PROBLEM TO SOLVE: Rewrite every line of the records below as a Markdown table with the columns No. and Line. Number the rows in order and leave out blank lines.

ENTRIES PROVIDED:
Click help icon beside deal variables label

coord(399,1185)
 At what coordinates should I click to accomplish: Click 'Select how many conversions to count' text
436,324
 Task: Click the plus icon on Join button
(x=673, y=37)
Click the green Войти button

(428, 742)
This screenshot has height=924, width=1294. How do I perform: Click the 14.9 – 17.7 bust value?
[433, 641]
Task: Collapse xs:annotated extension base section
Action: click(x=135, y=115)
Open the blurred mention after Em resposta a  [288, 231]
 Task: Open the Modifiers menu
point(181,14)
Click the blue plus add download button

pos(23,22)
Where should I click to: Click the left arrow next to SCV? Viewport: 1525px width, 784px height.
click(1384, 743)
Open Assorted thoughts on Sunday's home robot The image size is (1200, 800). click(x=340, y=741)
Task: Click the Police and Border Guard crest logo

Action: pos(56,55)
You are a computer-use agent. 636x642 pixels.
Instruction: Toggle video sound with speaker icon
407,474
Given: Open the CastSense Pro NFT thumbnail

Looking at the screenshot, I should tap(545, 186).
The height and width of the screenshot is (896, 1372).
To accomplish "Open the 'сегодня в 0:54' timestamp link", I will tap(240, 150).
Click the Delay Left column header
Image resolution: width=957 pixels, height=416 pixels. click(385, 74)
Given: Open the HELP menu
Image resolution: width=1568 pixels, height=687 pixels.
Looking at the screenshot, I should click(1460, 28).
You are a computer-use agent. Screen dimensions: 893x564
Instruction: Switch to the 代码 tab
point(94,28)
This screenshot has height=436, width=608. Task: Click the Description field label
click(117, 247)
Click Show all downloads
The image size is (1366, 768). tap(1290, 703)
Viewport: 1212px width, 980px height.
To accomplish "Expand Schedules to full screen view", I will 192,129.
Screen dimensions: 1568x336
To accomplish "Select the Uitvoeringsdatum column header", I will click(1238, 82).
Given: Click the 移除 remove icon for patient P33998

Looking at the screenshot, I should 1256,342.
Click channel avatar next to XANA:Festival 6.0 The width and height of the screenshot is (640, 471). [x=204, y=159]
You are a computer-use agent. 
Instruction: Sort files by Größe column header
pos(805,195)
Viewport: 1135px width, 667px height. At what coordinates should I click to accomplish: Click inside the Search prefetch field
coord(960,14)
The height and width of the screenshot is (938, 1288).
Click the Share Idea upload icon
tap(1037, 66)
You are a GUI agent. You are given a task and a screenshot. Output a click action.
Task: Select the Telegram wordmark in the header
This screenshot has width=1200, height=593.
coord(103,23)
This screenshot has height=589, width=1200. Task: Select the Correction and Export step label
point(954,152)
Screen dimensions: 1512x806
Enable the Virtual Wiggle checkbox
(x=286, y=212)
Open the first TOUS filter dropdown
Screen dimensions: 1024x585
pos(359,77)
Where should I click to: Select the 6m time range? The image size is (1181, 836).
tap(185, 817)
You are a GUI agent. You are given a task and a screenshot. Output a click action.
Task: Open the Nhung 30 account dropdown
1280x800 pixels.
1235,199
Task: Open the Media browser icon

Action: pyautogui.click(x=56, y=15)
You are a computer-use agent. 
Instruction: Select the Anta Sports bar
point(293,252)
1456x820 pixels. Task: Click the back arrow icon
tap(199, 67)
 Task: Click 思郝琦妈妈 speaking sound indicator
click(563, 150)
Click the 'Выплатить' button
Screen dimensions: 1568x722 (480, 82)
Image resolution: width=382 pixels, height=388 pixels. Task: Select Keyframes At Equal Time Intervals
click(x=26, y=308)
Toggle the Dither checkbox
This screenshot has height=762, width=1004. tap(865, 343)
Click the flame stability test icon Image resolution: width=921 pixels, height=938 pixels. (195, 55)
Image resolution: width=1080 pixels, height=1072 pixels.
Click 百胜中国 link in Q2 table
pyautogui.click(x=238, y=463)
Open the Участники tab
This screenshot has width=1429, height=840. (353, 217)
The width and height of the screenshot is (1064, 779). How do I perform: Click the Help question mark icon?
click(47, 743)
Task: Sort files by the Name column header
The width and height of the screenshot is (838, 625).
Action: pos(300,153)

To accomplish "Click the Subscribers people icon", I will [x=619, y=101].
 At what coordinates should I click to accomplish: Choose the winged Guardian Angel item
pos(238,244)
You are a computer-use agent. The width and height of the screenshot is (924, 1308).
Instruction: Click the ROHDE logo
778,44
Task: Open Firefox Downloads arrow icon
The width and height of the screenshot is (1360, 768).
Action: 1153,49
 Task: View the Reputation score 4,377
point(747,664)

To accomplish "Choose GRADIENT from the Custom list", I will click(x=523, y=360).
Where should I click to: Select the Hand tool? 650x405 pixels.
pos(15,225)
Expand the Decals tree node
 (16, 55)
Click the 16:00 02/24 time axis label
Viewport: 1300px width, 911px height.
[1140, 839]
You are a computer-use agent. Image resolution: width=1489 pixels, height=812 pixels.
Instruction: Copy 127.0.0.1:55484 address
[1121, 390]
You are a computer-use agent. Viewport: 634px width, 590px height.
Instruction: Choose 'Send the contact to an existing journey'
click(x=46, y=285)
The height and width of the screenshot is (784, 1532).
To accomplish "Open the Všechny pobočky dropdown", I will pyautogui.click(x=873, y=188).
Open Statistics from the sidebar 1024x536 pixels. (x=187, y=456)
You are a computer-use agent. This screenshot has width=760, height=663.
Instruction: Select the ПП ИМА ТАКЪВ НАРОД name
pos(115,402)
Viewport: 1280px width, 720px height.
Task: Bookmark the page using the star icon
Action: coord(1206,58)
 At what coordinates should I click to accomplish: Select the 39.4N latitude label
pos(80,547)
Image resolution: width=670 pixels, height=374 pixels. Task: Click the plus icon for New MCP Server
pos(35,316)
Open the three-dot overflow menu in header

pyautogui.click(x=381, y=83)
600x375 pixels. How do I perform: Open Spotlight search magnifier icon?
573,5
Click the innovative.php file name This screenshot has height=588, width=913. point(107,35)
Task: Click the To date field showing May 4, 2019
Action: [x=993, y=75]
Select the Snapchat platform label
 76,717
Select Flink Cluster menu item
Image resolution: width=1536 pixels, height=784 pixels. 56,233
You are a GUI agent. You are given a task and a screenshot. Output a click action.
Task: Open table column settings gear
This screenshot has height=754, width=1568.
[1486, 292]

FINISHED TASK:
| No. | Line |
|---|---|
| 1 | Click help icon beside deal variables label |
| 2 | coord(399,1185) |
| 3 |  At what coordinates should I click to accomplish: Click 'Select how many conversions to count' text |
| 4 | 436,324 |
| 5 |  Task: Click the plus icon on Join button |
| 6 | (x=673, y=37) |
| 7 | Click the green Войти button |
| 8 | (428, 742) |
| 9 | This screenshot has height=924, width=1294. How do I perform: Click the 14.9 – 17.7 bust value? |
| 10 | [433, 641] |
| 11 | Task: Collapse xs:annotated extension base section |
| 12 | Action: click(x=135, y=115) |
| 13 | Open the blurred mention after Em resposta a  [288, 231] |
| 14 |  Task: Open the Modifiers menu |
| 15 | point(181,14) |
| 16 | Click the blue plus add download button |
| 17 | pos(23,22) |
| 18 | Where should I click to: Click the left arrow next to SCV? Viewport: 1525px width, 784px height. |
| 19 | click(1384, 743) |
| 20 | Open Assorted thoughts on Sunday's home robot The image size is (1200, 800). click(x=340, y=741) |
| 21 | Task: Click the Police and Border Guard crest logo |
| 22 | Action: pos(56,55) |
| 23 | You are a computer-use agent. 636x642 pixels. |
| 24 | Instruction: Toggle video sound with speaker icon |
| 25 | 407,474 |
| 26 | Given: Open the CastSense Pro NFT thumbnail |
| 27 | Looking at the screenshot, I should tap(545, 186). |
| 28 | The height and width of the screenshot is (896, 1372). |
| 29 | To accomplish "Open the 'сегодня в 0:54' timestamp link", I will tap(240, 150). |
| 30 | Click the Delay Left column header |
| 31 | Image resolution: width=957 pixels, height=416 pixels. click(385, 74) |
| 32 | Given: Open the HELP menu |
| 33 | Image resolution: width=1568 pixels, height=687 pixels. |
| 34 | Looking at the screenshot, I should click(1460, 28). |
| 35 | You are a computer-use agent. Screen dimensions: 893x564 |
| 36 | Instruction: Switch to the 代码 tab |
| 37 | point(94,28) |
| 38 | This screenshot has height=436, width=608. Task: Click the Description field label |
| 39 | click(117, 247) |
| 40 | Click Show all downloads |
| 41 | The image size is (1366, 768). tap(1290, 703) |
| 42 | Viewport: 1212px width, 980px height. |
| 43 | To accomplish "Expand Schedules to full screen view", I will 192,129. |
| 44 | Screen dimensions: 1568x336 |
| 45 | To accomplish "Select the Uitvoeringsdatum column header", I will click(1238, 82). |
| 46 | Given: Click the 移除 remove icon for patient P33998 |
| 47 | Looking at the screenshot, I should 1256,342. |
| 48 | Click channel avatar next to XANA:Festival 6.0 The width and height of the screenshot is (640, 471). [x=204, y=159] |
| 49 | You are a computer-use agent.  |
| 50 | Instruction: Sort files by Größe column header |
| 51 | pos(805,195) |
| 52 | Viewport: 1135px width, 667px height. At what coordinates should I click to accomplish: Click inside the Search prefetch field |
| 53 | coord(960,14) |
| 54 | The height and width of the screenshot is (938, 1288). |
| 55 | Click the Share Idea upload icon |
| 56 | tap(1037, 66) |
| 57 | You are a GUI agent. You are given a task and a screenshot. Output a click action. |
| 58 | Task: Select the Telegram wordmark in the header |
| 59 | This screenshot has width=1200, height=593. |
| 60 | coord(103,23) |
| 61 | This screenshot has height=589, width=1200. Task: Select the Correction and Export step label |
| 62 | point(954,152) |
| 63 | Screen dimensions: 1512x806 |
| 64 | Enable the Virtual Wiggle checkbox |
| 65 | (x=286, y=212) |
| 66 | Open the first TOUS filter dropdown |
| 67 | Screen dimensions: 1024x585 |
| 68 | pos(359,77) |
| 69 | Where should I click to: Select the 6m time range? The image size is (1181, 836). |
| 70 | tap(185, 817) |
| 71 | You are a GUI agent. You are given a task and a screenshot. Output a click action. |
| 72 | Task: Open the Nhung 30 account dropdown |
| 73 | 1280x800 pixels. |
| 74 | 1235,199 |
| 75 | Task: Open the Media browser icon |
| 76 | Action: pyautogui.click(x=56, y=15) |
| 77 | You are a computer-use agent.  |
| 78 | Instruction: Select the Anta Sports bar |
| 79 | point(293,252) |
| 80 | 1456x820 pixels. Task: Click the back arrow icon |
| 81 | tap(199, 67) |
| 82 |  Task: Click 思郝琦妈妈 speaking sound indicator |
| 83 | click(563, 150) |
| 84 | Click the 'Выплатить' button |
| 85 | Screen dimensions: 1568x722 (480, 82) |
| 86 | Image resolution: width=382 pixels, height=388 pixels. Task: Select Keyframes At Equal Time Intervals |
| 87 | click(x=26, y=308) |
| 88 | Toggle the Dither checkbox |
| 89 | This screenshot has height=762, width=1004. tap(865, 343) |
| 90 | Click the flame stability test icon Image resolution: width=921 pixels, height=938 pixels. (195, 55) |
| 91 | Image resolution: width=1080 pixels, height=1072 pixels. |
| 92 | Click 百胜中国 link in Q2 table |
| 93 | pyautogui.click(x=238, y=463) |
| 94 | Open the Участники tab |
| 95 | This screenshot has width=1429, height=840. (353, 217) |
| 96 | The width and height of the screenshot is (1064, 779). How do I perform: Click the Help question mark icon? |
| 97 | click(47, 743) |
| 98 | Task: Sort files by the Name column header |
| 99 | The width and height of the screenshot is (838, 625). |
| 100 | Action: pos(300,153) |
| 101 | To accomplish "Click the Subscribers people icon", I will [x=619, y=101]. |
| 102 |  At what coordinates should I click to accomplish: Choose the winged Guardian Angel item |
| 103 | pos(238,244) |
| 104 | You are a computer-use agent. The width and height of the screenshot is (924, 1308). |
| 105 | Instruction: Click the ROHDE logo |
| 106 | 778,44 |
| 107 | Task: Open Firefox Downloads arrow icon |
| 108 | The width and height of the screenshot is (1360, 768). |
| 109 | Action: 1153,49 |
| 110 |  Task: View the Reputation score 4,377 |
| 111 | point(747,664) |
| 112 | To accomplish "Choose GRADIENT from the Custom list", I will click(x=523, y=360). |
| 113 | Where should I click to: Select the Hand tool? 650x405 pixels. |
| 114 | pos(15,225) |
| 115 | Expand the Decals tree node |
| 116 |  (16, 55) |
| 117 | Click the 16:00 02/24 time axis label |
| 118 | Viewport: 1300px width, 911px height. |
| 119 | [1140, 839] |
| 120 | You are a computer-use agent. Image resolution: width=1489 pixels, height=812 pixels. |
| 121 | Instruction: Copy 127.0.0.1:55484 address |
| 122 | [1121, 390] |
| 123 | You are a computer-use agent. Viewport: 634px width, 590px height. |
| 124 | Instruction: Choose 'Send the contact to an existing journey' |
| 125 | click(x=46, y=285) |
| 126 | The height and width of the screenshot is (784, 1532). |
| 127 | To accomplish "Open the Všechny pobočky dropdown", I will pyautogui.click(x=873, y=188). |
| 128 | Open Statistics from the sidebar 1024x536 pixels. (x=187, y=456) |
| 129 | You are a computer-use agent. This screenshot has width=760, height=663. |
| 130 | Instruction: Select the ПП ИМА ТАКЪВ НАРОД name |
| 131 | pos(115,402) |
| 132 | Viewport: 1280px width, 720px height. |
| 133 | Task: Bookmark the page using the star icon |
| 134 | Action: coord(1206,58) |
| 135 |  At what coordinates should I click to accomplish: Select the 39.4N latitude label |
| 136 | pos(80,547) |
| 137 | Image resolution: width=670 pixels, height=374 pixels. Task: Click the plus icon for New MCP Server |
| 138 | pos(35,316) |
| 139 | Open the three-dot overflow menu in header |
| 140 | pyautogui.click(x=381, y=83) |
| 141 | 600x375 pixels. How do I perform: Open Spotlight search magnifier icon? |
| 142 | 573,5 |
| 143 | Click the innovative.php file name This screenshot has height=588, width=913. point(107,35) |
| 144 | Task: Click the To date field showing May 4, 2019 |
| 145 | Action: [x=993, y=75] |
| 146 | Select the Snapchat platform label |
| 147 |  76,717 |
| 148 | Select Flink Cluster menu item |
| 149 | Image resolution: width=1536 pixels, height=784 pixels. 56,233 |
| 150 | You are a GUI agent. You are given a task and a screenshot. Output a click action. |
| 151 | Task: Open table column settings gear |
| 152 | This screenshot has height=754, width=1568. |
| 153 | [1486, 292] |